I don’t have a lot to say today.
It’s been a busy one that’s been filled with things to do, consider and evaluate. It’s fair to say that lately my comfort zones are being continually tested – and (probabably for the first time in my life recently) I’ve begun to realise that I really enjoy this being my reality.
After far too many years of feeling both unwilling or unable to cope with change somehow I seem to have become its poster boy. Now rather than shirk from the challenges that life throws at me I’m revelling in them – and thoroughly enjoying the way that this new attitude shapes my life.
I don’t know what’s around the corner any more and I love that. Uncertainty no longer equals fear.
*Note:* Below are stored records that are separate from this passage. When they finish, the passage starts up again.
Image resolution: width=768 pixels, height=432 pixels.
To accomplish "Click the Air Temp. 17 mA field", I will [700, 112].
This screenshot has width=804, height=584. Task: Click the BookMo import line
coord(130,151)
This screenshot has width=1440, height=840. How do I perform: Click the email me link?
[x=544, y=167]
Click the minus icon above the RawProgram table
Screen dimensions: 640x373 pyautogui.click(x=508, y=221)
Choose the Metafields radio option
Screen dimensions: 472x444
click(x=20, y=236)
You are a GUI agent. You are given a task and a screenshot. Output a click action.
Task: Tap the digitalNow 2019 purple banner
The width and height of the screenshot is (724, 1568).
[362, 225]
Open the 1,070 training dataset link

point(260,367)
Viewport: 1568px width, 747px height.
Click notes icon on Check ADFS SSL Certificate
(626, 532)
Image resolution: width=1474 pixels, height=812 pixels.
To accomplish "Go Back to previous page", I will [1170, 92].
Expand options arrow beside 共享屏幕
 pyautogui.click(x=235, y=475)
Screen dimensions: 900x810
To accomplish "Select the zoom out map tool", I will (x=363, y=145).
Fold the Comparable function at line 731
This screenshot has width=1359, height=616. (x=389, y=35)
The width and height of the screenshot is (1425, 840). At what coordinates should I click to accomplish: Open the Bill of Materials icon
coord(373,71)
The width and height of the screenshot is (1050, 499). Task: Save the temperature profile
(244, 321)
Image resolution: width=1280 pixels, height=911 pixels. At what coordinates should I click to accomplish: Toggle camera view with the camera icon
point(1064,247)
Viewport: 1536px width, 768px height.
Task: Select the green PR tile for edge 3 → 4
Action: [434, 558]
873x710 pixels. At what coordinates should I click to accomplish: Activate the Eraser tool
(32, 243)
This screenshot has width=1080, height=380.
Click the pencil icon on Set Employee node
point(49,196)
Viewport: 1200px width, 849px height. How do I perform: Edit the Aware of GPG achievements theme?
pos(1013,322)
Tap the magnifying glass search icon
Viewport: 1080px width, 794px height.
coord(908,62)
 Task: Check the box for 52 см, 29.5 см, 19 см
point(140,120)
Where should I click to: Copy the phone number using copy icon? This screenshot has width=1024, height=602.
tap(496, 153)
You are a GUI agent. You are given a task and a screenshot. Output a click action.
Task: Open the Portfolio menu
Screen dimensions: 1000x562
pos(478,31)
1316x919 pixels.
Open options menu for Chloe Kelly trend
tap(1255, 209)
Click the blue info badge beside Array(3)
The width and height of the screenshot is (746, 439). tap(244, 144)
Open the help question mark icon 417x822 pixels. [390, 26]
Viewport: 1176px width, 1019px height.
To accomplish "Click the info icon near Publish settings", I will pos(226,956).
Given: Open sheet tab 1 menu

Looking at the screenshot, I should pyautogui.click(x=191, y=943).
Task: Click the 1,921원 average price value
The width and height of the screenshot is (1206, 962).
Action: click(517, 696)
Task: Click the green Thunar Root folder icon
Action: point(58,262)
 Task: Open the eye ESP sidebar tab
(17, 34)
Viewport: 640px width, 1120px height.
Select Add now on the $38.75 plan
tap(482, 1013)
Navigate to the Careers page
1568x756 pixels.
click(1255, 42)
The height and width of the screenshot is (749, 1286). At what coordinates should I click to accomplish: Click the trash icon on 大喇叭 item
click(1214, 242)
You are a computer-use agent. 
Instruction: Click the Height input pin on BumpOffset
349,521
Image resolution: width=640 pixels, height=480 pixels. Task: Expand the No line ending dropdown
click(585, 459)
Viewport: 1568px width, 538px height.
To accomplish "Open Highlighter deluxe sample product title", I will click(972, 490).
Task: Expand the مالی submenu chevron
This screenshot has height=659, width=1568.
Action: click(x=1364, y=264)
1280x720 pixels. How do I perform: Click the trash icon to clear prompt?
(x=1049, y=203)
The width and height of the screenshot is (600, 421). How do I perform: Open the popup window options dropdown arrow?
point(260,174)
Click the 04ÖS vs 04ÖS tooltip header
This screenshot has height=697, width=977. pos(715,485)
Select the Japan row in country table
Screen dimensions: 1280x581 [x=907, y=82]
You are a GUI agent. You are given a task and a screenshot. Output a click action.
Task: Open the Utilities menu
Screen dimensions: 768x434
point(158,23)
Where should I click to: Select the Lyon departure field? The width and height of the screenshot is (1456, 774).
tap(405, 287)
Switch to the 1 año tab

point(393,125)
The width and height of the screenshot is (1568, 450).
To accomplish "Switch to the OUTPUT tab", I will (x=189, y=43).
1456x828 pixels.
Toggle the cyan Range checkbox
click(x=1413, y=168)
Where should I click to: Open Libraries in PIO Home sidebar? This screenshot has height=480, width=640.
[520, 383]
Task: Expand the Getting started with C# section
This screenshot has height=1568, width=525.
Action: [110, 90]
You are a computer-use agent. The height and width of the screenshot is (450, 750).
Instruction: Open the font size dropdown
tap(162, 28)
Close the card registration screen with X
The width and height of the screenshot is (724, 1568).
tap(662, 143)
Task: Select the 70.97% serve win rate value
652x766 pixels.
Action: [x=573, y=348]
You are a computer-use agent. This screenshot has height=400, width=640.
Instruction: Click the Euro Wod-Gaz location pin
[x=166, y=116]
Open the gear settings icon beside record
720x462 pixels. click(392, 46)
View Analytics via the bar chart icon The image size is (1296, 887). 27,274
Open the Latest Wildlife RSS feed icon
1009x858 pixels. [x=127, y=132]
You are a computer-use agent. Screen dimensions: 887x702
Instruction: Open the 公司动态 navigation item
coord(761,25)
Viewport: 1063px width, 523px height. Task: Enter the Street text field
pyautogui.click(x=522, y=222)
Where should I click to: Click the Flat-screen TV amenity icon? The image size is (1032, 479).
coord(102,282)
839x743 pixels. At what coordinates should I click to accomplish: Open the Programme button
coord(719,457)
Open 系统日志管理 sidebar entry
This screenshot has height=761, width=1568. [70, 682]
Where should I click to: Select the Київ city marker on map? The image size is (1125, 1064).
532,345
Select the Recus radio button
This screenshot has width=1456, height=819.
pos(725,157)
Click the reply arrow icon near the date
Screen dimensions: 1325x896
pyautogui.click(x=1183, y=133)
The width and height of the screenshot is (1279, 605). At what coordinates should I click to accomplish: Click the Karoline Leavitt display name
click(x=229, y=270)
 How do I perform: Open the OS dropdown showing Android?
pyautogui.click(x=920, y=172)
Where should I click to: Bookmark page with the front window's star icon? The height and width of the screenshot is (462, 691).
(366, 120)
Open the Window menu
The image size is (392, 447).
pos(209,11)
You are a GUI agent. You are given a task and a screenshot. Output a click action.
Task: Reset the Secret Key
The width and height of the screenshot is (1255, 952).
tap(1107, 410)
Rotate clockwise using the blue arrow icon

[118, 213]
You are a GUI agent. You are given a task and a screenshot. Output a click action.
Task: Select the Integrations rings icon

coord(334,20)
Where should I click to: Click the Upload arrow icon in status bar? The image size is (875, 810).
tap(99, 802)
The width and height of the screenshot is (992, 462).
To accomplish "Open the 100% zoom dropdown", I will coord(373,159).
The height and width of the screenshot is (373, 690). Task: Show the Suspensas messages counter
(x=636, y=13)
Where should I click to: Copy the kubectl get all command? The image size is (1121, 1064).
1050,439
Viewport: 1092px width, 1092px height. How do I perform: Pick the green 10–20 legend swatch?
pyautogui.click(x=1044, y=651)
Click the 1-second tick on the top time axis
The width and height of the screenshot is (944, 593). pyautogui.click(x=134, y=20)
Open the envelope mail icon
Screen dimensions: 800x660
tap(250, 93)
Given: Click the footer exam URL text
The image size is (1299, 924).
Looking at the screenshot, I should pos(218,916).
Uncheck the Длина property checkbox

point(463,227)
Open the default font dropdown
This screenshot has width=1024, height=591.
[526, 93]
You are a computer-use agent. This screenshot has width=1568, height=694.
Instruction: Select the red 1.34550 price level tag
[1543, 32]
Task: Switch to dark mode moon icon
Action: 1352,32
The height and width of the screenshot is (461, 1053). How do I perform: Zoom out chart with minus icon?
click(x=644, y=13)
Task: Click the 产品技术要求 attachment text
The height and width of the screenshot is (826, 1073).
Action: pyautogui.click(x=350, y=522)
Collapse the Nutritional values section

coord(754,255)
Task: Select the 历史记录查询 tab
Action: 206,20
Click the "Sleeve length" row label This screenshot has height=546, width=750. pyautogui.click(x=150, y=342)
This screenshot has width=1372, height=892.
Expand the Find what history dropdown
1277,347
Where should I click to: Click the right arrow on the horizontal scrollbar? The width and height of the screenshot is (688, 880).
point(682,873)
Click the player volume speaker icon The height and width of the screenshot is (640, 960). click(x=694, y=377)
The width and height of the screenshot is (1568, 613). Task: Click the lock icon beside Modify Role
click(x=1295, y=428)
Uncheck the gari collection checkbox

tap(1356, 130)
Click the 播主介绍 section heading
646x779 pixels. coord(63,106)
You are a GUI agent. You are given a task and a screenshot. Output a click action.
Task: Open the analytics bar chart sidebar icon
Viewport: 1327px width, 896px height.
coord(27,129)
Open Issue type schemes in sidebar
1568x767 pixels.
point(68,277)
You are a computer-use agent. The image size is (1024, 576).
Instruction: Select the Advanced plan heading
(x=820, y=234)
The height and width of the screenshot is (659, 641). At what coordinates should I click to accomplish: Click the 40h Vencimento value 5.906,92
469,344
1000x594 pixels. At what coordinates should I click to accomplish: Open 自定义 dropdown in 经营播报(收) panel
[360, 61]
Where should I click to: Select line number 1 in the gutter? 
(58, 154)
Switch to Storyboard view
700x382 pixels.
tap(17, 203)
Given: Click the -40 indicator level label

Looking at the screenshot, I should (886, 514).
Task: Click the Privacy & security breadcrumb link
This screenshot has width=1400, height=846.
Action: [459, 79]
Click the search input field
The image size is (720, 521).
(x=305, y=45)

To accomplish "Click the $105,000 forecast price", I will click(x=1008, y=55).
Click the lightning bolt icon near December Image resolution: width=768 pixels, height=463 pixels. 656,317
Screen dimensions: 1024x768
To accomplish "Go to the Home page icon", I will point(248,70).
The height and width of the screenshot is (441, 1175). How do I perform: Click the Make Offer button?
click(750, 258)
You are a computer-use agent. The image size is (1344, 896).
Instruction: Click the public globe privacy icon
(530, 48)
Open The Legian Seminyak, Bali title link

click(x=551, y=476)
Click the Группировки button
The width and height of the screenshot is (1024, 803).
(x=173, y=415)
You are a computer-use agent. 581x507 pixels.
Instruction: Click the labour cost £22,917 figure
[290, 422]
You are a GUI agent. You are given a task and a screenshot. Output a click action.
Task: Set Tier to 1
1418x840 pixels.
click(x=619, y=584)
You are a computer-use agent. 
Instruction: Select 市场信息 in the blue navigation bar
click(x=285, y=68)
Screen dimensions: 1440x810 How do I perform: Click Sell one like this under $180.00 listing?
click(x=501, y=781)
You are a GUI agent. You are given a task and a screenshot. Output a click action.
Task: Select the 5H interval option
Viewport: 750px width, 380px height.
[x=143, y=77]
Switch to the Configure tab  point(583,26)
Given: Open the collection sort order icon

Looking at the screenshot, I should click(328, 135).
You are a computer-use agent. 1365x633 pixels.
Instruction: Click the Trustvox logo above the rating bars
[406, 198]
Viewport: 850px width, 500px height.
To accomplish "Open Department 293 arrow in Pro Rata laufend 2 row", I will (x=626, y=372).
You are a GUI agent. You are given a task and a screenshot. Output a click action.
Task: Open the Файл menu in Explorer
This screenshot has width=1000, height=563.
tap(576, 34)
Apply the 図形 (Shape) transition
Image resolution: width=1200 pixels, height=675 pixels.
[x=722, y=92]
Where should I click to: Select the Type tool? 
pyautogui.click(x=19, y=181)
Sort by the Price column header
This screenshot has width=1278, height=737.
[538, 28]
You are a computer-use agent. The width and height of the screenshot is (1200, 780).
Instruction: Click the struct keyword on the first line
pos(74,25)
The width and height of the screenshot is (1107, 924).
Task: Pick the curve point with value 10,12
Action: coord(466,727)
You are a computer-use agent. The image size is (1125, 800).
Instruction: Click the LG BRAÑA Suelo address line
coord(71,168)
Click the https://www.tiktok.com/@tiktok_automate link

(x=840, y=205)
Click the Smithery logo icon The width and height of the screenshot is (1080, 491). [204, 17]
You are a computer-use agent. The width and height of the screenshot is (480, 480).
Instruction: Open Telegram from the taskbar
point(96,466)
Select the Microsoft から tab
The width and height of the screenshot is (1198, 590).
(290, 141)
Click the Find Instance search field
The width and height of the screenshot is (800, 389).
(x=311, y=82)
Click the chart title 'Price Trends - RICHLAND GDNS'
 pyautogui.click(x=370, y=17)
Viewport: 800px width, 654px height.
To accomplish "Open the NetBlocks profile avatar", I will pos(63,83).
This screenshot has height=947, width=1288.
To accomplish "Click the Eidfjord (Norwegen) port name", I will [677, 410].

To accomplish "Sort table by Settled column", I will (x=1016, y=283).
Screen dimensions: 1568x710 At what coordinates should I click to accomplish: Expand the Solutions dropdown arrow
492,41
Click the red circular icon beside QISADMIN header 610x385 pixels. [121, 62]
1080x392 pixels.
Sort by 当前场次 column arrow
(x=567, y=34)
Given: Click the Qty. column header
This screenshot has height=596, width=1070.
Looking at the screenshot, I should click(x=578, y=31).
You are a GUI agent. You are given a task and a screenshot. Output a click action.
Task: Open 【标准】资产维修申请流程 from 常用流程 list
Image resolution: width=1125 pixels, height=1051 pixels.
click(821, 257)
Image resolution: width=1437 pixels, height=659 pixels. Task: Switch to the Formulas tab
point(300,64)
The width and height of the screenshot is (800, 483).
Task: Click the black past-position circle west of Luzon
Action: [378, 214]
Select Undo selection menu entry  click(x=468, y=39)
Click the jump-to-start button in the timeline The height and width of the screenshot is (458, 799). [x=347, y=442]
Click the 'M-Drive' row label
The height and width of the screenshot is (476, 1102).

It means opportunity and possibility.
A couple of weeks ago when I was interviewed on the radio (link) I admitted to anyone caring to listen that two years ago I was basically waiting to die, and was planning my future around this happening sooner rather than later.
Furthermore I wanted it to happen.
I couldnt see a way out of the trap my life had become and it had overwhelmed every aspect of me. I was emotionally drowning and looking at disability aids for my house whilst considering how I could manage when (inevitably) I was no longer able to move.
It was a peverse way of thinking.
I see that now – but back then it somehow made sense in my head. Furthermore I had managed to rationalise it to both myself and others. In my own heavily self-medicated way I’d made peace with it. I could hardly walk and soon I probably wouldnt be able to walk at all.
Fast forward to today. It’s the 11th Jan 2018.
I stopped my exercise app on my watch at around 8.25am as I approached the front door of my office.
As I now do every weekday morning I’d just walked the three miles from my front doorstep to my office, and had felt the haptic feedback on my wrist as it double tapped me to say mile three was complete.
I looked down to check my splits, and this is what I saw.
Ever since I joined Slimming World I’ve been trying to crack the 15 minute walking mile (I started at around an hour and half) and this morning I not only did it – I DID IT TWICE!!!
So – today that’s all I have to say internet. I have (almost) no other words.
Apart from these.
I’ve gone from being incapable of moving, morbidly waiting for the end of my life and seeing no future to walking a mile in 14 minutes and 51 seconds.